▸ EXERCISE GOAL: An exact reproduction of the data below is expected, free of images.

(Items from a data source)
:::::

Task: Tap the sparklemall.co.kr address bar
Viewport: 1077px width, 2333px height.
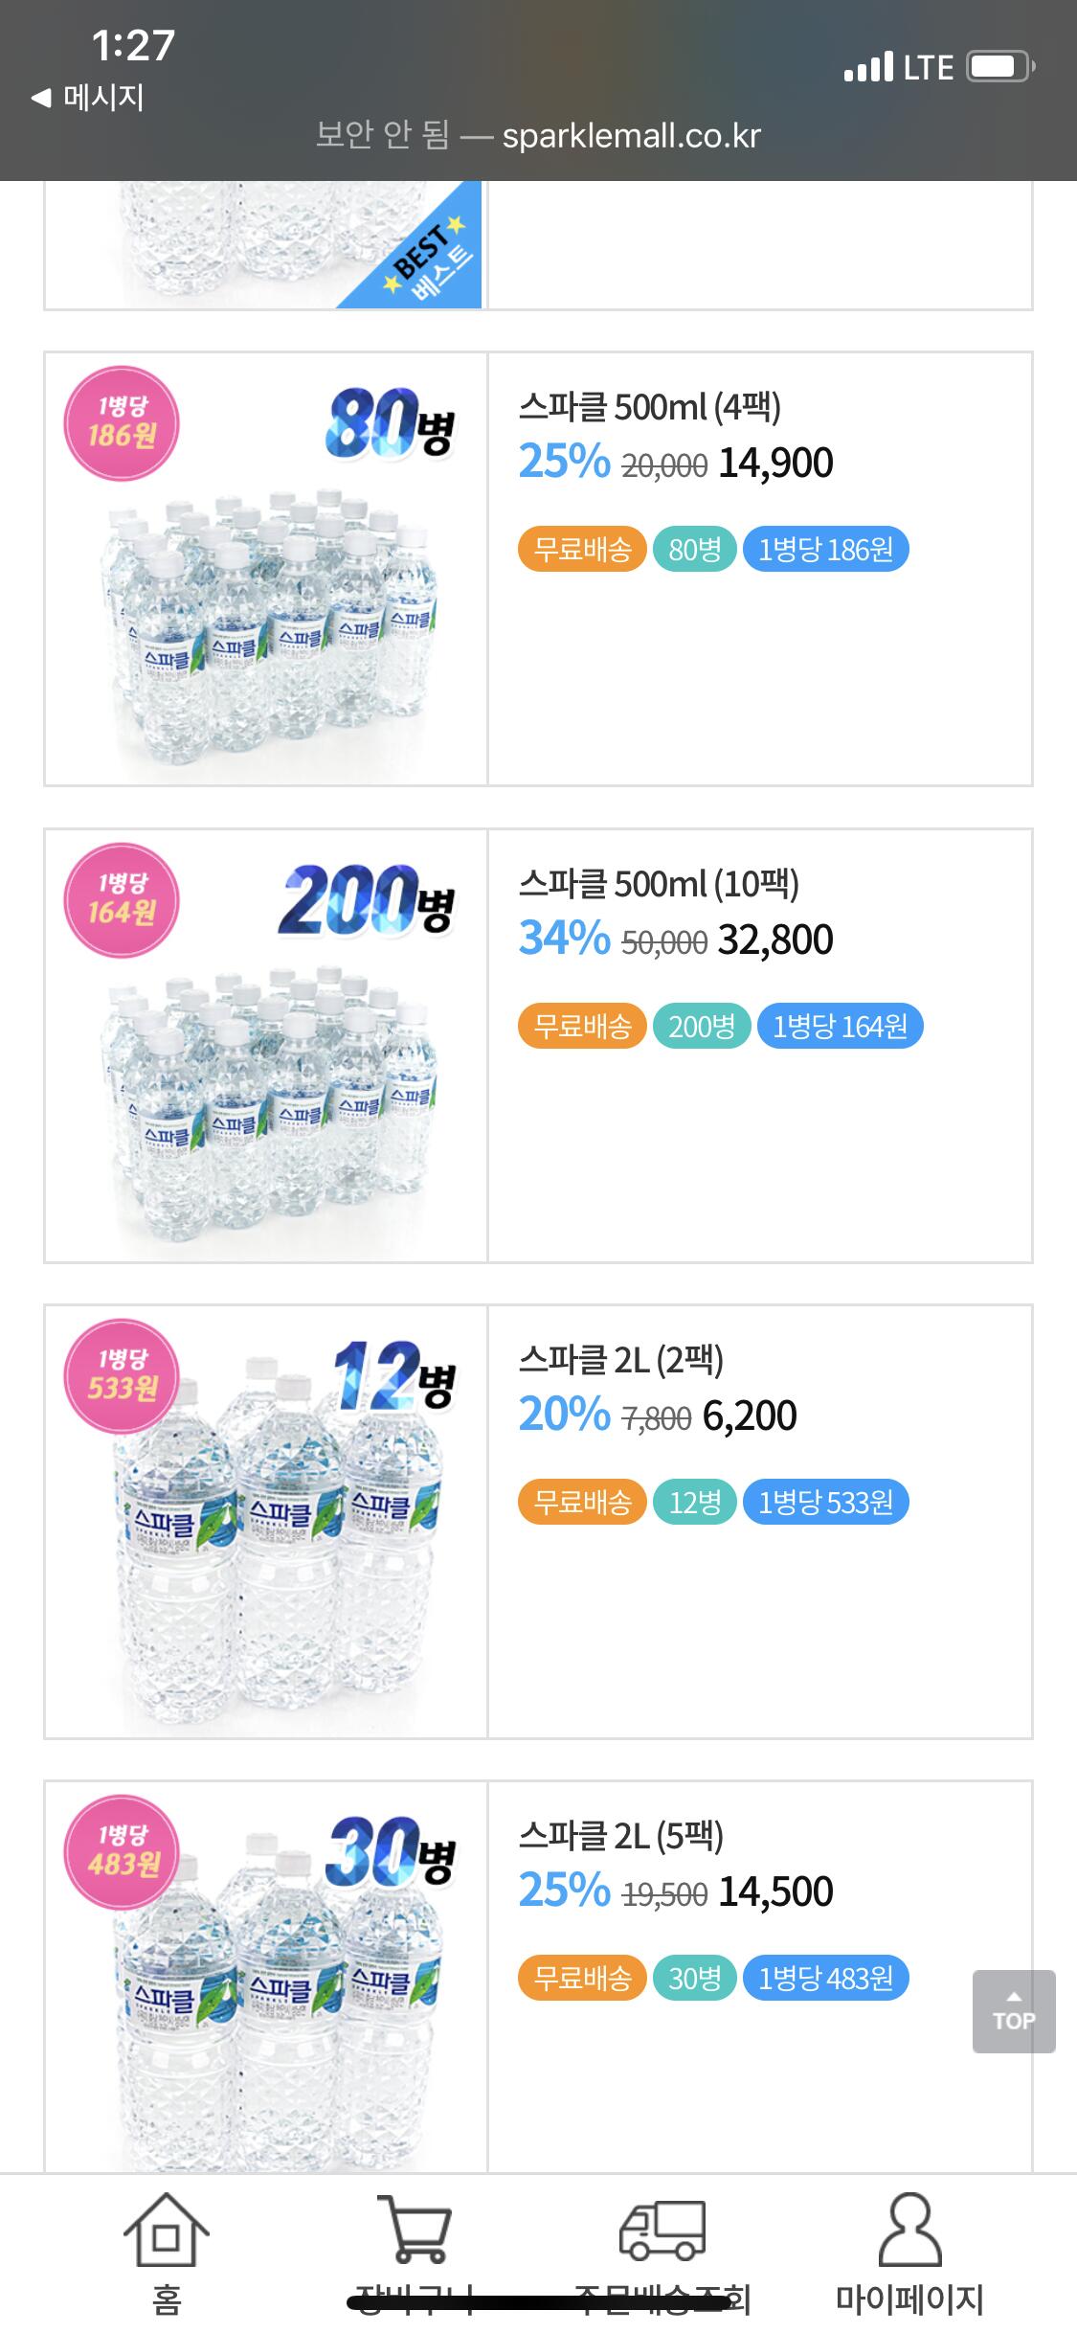Action: coord(538,135)
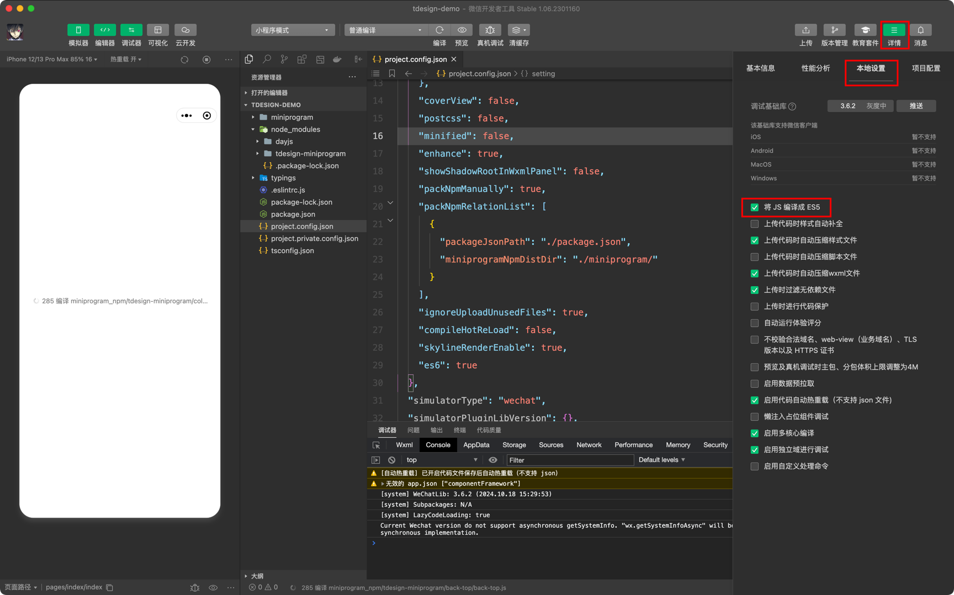This screenshot has width=954, height=595.
Task: Uncheck 将 JS 编译成 ES5
Action: click(755, 207)
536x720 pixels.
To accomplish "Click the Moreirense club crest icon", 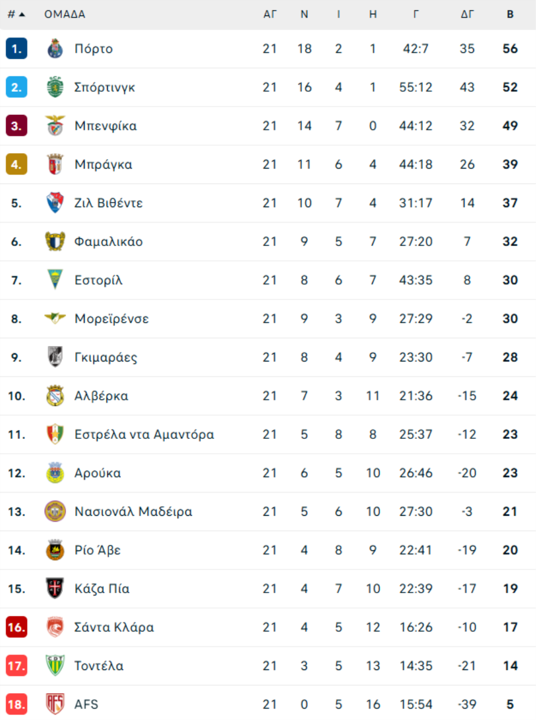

:::::

▸ WRITTEN REPLY:
Task: Tap the sparklemall.co.kr address bar
Viewport: 1077px width, 2333px height.
Action: coord(538,135)
This screenshot has width=954, height=595.
Task: Uncheck 将 JS 编译成 ES5
Action: click(755, 207)
536x720 pixels.
To accomplish "Click the Moreirense club crest icon", 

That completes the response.